*** Information supplied Section Begins ***
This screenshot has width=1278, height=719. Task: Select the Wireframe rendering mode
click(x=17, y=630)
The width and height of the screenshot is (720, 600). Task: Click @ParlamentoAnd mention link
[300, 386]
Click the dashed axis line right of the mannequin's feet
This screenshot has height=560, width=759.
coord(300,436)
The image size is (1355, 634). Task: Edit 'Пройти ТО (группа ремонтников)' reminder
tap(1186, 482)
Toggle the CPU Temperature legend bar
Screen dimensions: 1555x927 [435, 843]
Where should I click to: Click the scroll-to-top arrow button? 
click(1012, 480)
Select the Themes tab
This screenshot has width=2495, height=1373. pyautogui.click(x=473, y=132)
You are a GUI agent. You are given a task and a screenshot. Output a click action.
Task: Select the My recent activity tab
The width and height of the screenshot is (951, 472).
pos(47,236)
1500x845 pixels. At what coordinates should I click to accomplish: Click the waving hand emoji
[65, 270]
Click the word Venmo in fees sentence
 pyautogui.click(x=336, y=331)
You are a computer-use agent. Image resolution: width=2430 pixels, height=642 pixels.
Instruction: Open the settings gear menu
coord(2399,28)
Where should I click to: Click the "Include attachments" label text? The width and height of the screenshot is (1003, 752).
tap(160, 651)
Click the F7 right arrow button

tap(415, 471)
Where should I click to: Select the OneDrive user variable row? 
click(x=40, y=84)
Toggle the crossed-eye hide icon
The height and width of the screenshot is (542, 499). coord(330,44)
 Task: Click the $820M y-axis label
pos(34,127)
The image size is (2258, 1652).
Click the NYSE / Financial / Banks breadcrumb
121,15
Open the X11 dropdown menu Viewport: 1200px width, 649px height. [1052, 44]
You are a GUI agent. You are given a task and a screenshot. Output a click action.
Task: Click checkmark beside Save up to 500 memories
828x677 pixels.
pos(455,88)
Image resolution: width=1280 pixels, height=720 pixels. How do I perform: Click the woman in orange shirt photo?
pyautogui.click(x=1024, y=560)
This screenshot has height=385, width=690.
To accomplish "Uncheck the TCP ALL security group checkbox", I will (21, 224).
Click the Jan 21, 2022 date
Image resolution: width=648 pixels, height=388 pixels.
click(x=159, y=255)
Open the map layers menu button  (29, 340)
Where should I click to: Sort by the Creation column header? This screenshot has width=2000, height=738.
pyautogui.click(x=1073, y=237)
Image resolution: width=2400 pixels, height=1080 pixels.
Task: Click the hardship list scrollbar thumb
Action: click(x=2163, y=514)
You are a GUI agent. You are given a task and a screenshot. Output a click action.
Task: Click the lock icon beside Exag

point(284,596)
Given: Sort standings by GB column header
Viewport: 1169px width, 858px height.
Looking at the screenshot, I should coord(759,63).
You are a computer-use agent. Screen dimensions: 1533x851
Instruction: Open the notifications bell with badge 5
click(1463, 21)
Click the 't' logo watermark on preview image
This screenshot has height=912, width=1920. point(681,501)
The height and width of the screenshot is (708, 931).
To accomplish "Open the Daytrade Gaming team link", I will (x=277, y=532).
*** Information supplied Section Ends ***
• [Exercise details]: Transcribe every entry exactly, omitting nothing.

• [Solution below]:
This screenshot has width=1278, height=719. Task: Select the Wireframe rendering mode
click(x=17, y=630)
The width and height of the screenshot is (720, 600). Task: Click @ParlamentoAnd mention link
[300, 386]
Click the dashed axis line right of the mannequin's feet
This screenshot has height=560, width=759.
coord(300,436)
The image size is (1355, 634). Task: Edit 'Пройти ТО (группа ремонтников)' reminder
tap(1186, 482)
Toggle the CPU Temperature legend bar
Screen dimensions: 1555x927 [435, 843]
Where should I click to: Click the scroll-to-top arrow button? 
click(1012, 480)
Select the Themes tab
This screenshot has width=2495, height=1373. pyautogui.click(x=473, y=132)
You are a GUI agent. You are given a task and a screenshot. Output a click action.
Task: Select the My recent activity tab
The width and height of the screenshot is (951, 472).
pos(47,236)
1500x845 pixels. At what coordinates should I click to accomplish: Click the waving hand emoji
[65, 270]
Click the word Venmo in fees sentence
 pyautogui.click(x=336, y=331)
You are a computer-use agent. Image resolution: width=2430 pixels, height=642 pixels.
Instruction: Open the settings gear menu
coord(2399,28)
Where should I click to: Click the "Include attachments" label text? The width and height of the screenshot is (1003, 752).
tap(160, 651)
Click the F7 right arrow button

tap(415, 471)
Where should I click to: Select the OneDrive user variable row? 
click(x=40, y=84)
Toggle the crossed-eye hide icon
The height and width of the screenshot is (542, 499). coord(330,44)
 Task: Click the $820M y-axis label
pos(34,127)
The image size is (2258, 1652).
Click the NYSE / Financial / Banks breadcrumb
121,15
Open the X11 dropdown menu Viewport: 1200px width, 649px height. [1052, 44]
You are a GUI agent. You are given a task and a screenshot. Output a click action.
Task: Click checkmark beside Save up to 500 memories
828x677 pixels.
pos(455,88)
Image resolution: width=1280 pixels, height=720 pixels. How do I perform: Click the woman in orange shirt photo?
pyautogui.click(x=1024, y=560)
This screenshot has height=385, width=690.
To accomplish "Uncheck the TCP ALL security group checkbox", I will (21, 224).
Click the Jan 21, 2022 date
Image resolution: width=648 pixels, height=388 pixels.
click(x=159, y=255)
Open the map layers menu button  (29, 340)
Where should I click to: Sort by the Creation column header? This screenshot has width=2000, height=738.
pyautogui.click(x=1073, y=237)
Image resolution: width=2400 pixels, height=1080 pixels.
Task: Click the hardship list scrollbar thumb
Action: click(x=2163, y=514)
You are a GUI agent. You are given a task and a screenshot. Output a click action.
Task: Click the lock icon beside Exag

point(284,596)
Given: Sort standings by GB column header
Viewport: 1169px width, 858px height.
Looking at the screenshot, I should coord(759,63).
You are a computer-use agent. Screen dimensions: 1533x851
Instruction: Open the notifications bell with badge 5
click(1463, 21)
Click the 't' logo watermark on preview image
This screenshot has height=912, width=1920. point(681,501)
The height and width of the screenshot is (708, 931).
To accomplish "Open the Daytrade Gaming team link", I will (x=277, y=532).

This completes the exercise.